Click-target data
+===+
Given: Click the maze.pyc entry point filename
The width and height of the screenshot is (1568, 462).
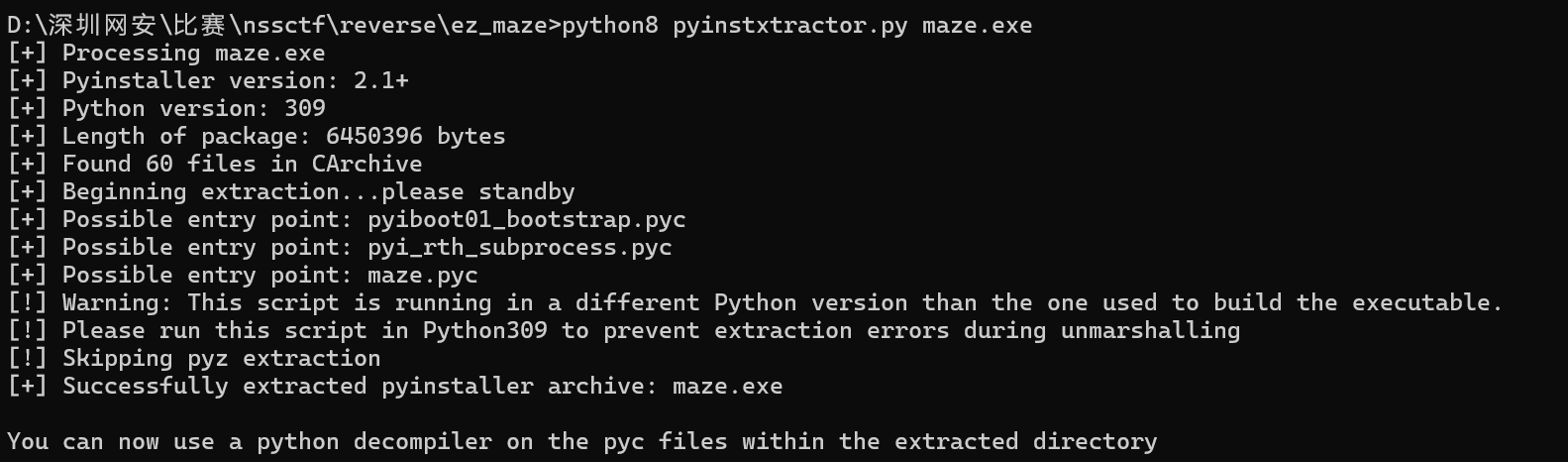Looking at the screenshot, I should coord(422,275).
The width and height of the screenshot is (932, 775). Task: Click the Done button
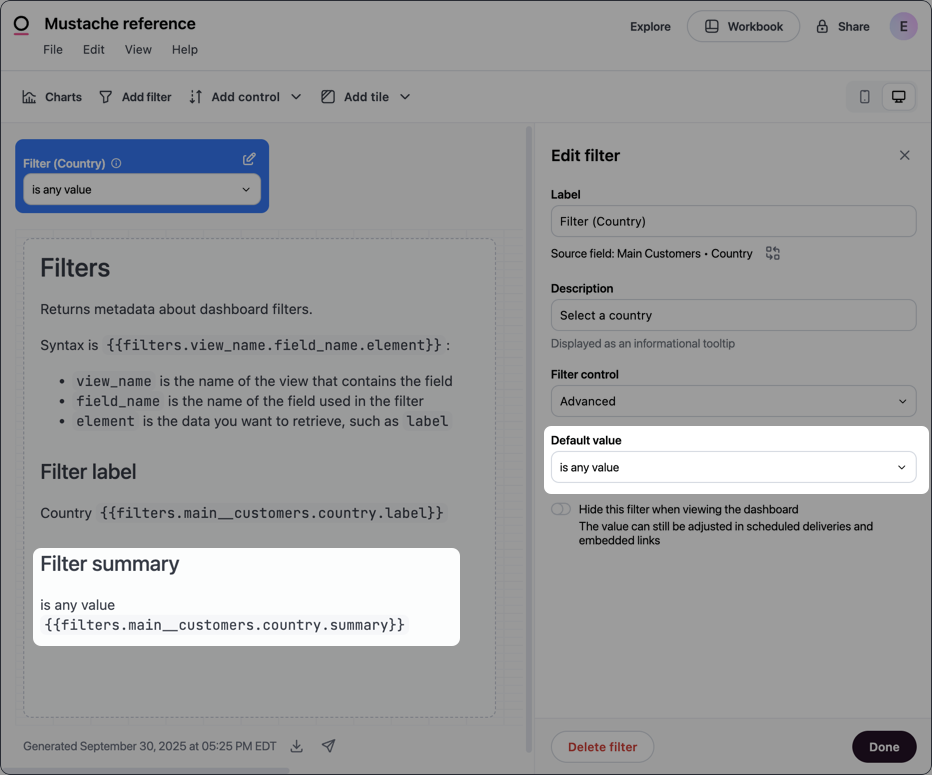(x=884, y=746)
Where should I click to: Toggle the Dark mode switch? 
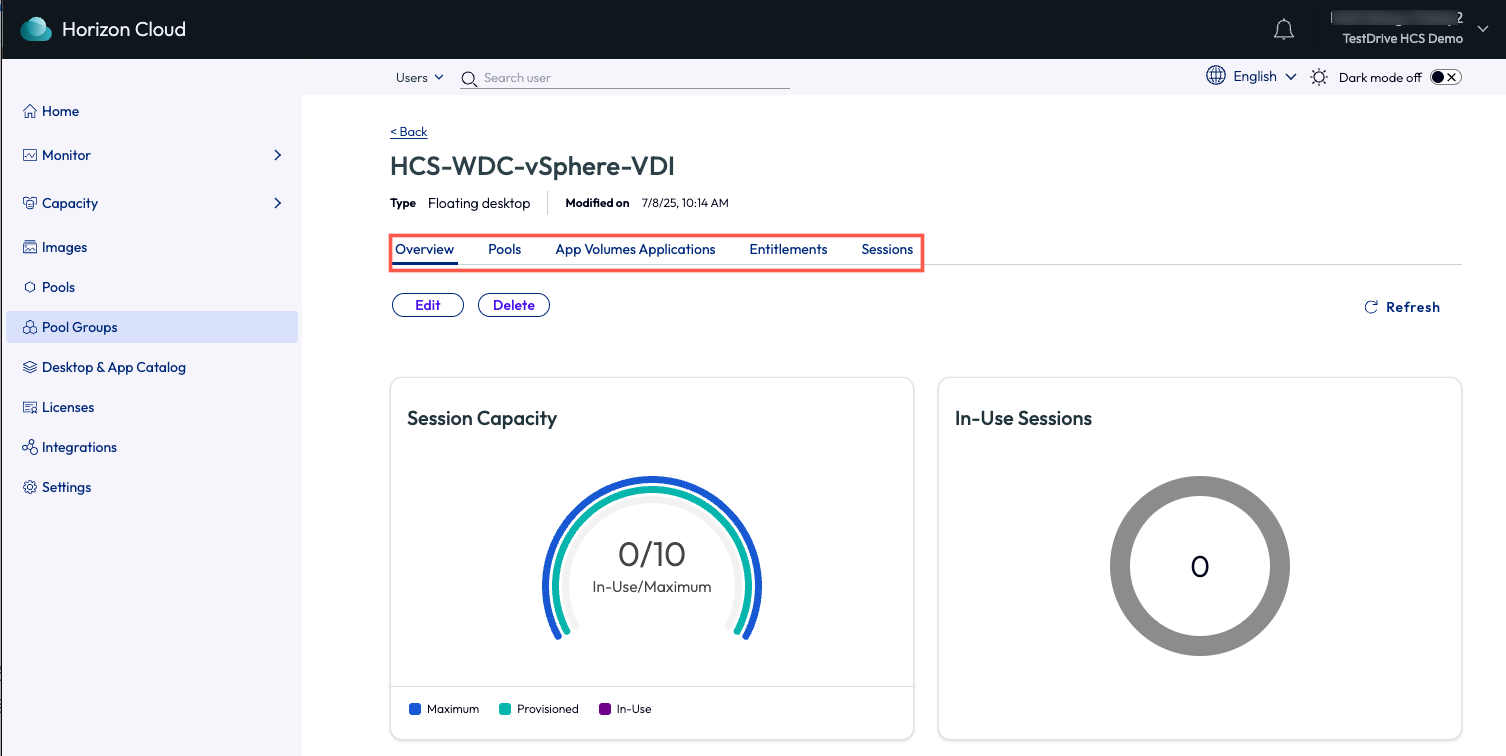(1445, 77)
+===+
Objective
Copy word for word everything from the line containing "Where should I" down through the end of the records, and omit the pictures from your answer.

Solution
Where should I click to: Toggle the Dark mode switch? 
(1445, 77)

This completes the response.